いつ出ていったのだろう?気が付かなかった。
上映の間中、何かを食べていたあのマナーの悪い客も。
ほんの少し前まで、音がしていたのに。
何だか釈然とせずに立ち尽くしていると、上映室の古くて重いドアが、軋んだ音を立てて開いた。

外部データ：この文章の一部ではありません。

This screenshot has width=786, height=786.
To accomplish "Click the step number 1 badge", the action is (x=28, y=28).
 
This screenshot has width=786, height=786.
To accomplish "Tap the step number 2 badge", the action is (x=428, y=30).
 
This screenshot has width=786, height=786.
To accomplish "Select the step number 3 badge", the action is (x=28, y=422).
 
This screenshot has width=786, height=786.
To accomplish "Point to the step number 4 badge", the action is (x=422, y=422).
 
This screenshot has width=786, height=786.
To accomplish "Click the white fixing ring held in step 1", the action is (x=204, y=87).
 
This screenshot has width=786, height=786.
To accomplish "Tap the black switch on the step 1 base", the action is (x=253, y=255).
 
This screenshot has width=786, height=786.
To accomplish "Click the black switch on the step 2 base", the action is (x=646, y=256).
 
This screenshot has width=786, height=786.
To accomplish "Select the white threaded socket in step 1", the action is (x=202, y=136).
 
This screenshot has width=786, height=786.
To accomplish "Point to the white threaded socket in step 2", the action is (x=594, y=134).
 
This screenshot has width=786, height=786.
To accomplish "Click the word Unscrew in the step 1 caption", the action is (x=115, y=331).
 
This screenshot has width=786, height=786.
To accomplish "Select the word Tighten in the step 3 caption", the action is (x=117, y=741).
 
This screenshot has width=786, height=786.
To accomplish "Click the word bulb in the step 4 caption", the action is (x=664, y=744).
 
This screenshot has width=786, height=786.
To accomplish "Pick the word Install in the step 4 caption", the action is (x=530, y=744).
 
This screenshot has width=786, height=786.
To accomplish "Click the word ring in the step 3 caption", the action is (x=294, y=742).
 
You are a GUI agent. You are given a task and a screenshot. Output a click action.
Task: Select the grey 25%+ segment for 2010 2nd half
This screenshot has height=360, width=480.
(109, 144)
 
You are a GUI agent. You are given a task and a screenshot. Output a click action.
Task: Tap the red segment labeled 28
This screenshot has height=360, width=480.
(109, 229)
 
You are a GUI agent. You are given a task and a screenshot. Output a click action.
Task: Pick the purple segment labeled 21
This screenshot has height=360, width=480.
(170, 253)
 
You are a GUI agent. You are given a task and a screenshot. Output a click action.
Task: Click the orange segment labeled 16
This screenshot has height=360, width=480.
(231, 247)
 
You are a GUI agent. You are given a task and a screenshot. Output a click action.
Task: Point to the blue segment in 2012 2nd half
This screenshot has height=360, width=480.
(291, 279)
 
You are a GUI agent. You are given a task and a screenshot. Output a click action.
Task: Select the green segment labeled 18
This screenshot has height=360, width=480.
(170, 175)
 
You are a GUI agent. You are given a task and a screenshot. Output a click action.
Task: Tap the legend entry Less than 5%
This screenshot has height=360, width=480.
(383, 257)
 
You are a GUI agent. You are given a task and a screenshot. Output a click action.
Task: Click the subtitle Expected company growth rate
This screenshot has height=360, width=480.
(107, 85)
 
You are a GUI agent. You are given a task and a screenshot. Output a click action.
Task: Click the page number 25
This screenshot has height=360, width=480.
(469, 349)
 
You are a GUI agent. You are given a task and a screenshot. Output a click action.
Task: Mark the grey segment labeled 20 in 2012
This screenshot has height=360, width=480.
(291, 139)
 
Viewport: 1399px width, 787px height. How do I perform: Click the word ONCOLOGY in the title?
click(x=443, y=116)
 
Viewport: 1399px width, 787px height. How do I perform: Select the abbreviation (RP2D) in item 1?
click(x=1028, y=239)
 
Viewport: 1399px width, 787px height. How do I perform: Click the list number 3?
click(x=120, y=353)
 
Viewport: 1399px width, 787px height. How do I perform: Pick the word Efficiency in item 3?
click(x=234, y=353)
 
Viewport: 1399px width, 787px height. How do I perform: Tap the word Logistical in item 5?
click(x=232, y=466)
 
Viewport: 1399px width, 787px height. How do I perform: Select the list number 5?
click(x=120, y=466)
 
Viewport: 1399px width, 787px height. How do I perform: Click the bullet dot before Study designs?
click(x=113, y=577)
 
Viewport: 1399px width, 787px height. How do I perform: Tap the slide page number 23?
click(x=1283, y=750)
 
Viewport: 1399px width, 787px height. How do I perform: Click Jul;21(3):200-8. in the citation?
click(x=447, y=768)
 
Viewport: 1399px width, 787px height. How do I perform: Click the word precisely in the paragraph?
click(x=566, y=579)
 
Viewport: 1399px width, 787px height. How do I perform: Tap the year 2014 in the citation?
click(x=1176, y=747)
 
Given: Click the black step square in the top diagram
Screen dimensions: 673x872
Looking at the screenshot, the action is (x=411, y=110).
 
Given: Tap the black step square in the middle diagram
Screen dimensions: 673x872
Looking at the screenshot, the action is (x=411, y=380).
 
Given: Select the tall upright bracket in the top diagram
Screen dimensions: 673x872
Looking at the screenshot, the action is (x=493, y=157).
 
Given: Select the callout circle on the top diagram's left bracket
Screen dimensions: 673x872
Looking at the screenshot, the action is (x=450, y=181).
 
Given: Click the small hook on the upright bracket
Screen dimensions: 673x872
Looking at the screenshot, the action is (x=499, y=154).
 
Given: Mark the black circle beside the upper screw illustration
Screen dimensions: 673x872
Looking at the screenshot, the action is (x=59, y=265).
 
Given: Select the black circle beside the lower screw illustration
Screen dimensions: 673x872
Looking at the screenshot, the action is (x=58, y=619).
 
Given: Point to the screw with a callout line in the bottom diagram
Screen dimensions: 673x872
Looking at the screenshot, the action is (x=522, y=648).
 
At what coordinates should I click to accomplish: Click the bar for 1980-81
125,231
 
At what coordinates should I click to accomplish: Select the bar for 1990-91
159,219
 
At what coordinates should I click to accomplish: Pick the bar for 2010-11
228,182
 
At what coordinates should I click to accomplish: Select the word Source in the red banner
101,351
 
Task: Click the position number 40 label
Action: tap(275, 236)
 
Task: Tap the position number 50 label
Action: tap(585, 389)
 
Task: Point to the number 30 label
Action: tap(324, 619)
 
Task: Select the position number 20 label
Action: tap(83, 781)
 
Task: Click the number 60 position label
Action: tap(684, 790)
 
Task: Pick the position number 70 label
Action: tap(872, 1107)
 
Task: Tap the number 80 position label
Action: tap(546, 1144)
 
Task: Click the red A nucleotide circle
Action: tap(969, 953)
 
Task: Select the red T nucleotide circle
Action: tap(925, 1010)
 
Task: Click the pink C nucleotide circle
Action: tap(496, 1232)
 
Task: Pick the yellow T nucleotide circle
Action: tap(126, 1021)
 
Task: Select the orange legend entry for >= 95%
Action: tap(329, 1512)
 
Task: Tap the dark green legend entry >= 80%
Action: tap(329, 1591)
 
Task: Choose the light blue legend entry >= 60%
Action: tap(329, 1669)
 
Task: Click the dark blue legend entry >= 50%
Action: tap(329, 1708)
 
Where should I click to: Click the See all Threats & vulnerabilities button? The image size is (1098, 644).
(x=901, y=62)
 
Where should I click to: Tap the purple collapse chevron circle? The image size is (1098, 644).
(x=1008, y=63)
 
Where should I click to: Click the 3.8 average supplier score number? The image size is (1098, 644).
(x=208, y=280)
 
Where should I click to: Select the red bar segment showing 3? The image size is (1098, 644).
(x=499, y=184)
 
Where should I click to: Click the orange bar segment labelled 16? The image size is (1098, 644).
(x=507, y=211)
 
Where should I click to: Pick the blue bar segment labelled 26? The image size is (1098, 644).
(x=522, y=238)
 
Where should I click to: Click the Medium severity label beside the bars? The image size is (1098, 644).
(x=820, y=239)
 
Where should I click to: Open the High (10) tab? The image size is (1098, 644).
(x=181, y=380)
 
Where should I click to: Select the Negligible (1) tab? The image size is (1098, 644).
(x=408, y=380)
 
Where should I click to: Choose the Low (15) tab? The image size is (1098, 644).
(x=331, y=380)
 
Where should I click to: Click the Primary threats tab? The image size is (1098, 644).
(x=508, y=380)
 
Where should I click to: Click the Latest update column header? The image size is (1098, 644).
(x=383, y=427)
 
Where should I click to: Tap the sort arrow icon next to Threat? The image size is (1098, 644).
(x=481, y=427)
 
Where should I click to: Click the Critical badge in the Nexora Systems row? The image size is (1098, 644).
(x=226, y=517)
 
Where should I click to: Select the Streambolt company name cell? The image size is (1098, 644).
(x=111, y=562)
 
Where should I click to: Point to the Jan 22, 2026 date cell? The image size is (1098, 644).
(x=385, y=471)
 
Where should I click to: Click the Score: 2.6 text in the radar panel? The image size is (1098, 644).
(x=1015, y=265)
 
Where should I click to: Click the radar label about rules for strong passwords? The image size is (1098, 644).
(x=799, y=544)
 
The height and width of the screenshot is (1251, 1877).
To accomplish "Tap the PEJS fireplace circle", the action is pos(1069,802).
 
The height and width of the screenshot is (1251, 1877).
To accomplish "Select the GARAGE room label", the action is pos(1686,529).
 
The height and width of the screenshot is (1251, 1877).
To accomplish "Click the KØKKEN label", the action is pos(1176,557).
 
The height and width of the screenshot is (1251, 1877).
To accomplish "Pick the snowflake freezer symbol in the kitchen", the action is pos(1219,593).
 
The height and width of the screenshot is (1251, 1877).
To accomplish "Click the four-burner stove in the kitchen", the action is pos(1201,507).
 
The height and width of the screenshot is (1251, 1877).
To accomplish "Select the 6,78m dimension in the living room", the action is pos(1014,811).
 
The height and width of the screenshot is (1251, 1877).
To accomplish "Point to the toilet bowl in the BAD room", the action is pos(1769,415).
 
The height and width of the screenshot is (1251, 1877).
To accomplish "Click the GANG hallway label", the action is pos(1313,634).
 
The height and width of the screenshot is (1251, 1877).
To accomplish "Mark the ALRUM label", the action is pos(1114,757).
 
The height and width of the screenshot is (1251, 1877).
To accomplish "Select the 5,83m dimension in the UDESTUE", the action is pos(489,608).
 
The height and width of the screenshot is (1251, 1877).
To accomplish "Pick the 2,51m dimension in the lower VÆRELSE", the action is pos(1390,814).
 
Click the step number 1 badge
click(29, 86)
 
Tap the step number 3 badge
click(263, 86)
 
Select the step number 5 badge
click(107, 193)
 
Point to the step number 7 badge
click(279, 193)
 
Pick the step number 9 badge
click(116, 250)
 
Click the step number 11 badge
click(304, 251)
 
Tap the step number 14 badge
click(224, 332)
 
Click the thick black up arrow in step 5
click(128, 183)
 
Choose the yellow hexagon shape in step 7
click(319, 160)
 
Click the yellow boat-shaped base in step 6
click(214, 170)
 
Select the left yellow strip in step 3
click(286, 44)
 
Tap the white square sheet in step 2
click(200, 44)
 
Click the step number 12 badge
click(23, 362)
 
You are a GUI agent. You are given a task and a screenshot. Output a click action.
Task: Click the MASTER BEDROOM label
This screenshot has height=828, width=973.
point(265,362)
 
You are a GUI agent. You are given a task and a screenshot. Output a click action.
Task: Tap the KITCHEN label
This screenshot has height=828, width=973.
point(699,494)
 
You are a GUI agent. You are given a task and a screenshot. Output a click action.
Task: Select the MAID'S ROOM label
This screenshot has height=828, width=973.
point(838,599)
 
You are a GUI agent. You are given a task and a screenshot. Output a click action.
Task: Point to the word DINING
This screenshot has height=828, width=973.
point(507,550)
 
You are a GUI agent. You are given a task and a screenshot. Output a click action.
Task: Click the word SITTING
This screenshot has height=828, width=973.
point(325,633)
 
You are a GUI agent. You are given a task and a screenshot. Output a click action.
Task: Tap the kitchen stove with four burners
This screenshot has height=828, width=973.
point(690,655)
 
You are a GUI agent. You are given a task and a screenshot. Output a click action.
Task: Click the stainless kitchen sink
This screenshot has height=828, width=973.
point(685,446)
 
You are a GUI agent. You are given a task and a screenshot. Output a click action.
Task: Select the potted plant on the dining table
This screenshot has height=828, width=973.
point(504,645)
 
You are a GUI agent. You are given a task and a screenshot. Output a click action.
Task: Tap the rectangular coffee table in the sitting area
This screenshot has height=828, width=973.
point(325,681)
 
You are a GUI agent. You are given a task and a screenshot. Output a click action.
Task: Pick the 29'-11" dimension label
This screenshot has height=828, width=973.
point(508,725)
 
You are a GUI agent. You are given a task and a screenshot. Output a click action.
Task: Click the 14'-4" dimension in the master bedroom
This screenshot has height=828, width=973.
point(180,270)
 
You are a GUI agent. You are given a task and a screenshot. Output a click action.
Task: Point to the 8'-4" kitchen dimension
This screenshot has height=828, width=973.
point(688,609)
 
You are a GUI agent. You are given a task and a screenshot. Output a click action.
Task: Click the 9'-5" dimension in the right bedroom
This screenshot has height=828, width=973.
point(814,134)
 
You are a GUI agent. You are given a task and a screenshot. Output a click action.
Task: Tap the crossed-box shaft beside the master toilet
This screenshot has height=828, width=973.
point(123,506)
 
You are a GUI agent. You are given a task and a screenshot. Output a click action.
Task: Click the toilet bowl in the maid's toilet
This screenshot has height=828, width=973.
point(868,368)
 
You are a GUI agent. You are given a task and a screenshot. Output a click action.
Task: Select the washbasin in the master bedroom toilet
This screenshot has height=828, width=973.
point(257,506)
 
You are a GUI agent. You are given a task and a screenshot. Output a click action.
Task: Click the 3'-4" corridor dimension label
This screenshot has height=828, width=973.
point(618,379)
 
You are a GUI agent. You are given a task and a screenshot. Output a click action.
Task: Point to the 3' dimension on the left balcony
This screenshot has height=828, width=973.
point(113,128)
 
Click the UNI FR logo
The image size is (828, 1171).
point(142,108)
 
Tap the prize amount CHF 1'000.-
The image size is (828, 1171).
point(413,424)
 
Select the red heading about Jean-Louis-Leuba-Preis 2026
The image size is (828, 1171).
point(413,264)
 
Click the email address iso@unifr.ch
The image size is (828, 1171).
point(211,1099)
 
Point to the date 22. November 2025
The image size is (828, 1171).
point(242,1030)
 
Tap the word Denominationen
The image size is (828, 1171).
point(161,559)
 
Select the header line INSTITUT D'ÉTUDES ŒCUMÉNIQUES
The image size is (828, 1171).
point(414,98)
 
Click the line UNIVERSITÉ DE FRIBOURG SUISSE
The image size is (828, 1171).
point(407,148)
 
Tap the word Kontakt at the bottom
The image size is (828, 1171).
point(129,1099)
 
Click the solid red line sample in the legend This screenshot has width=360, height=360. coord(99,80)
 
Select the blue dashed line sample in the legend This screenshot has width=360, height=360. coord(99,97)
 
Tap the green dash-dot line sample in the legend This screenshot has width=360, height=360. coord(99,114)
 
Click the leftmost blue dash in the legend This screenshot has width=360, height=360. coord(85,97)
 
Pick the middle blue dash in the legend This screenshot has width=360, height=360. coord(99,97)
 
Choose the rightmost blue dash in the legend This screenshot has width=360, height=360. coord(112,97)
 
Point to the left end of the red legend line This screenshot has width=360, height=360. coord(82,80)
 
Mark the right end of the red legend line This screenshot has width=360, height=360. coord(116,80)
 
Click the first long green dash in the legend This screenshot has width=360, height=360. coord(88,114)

ギョッとしてそちらを見ると、清掃員らしき作業服を着た中年の男が入って来た。
男もこちらを見て、一瞬驚いたように目を見開いたが、すぐに無表情に戻り、腰を屈めて黙々と何かを拾ってはゴミ袋に詰めていく。
何を…?
そんなにゴミが落ちているとは思えない。
ガサガサというのは、ゴミ袋の擦れる音だろう。
それに混じってゴトンとかゴロンとか、何か重い物を動かす音、それに液体の上を歩くようなピチャピチャ……という音。
気になったが、 見てはいけない気がした。
そのまま逃げるように足早に映画館を出た。
出るときに横目で館内を確認したが、やはりどこにも食べ物を売っていそうな売店などはなかった。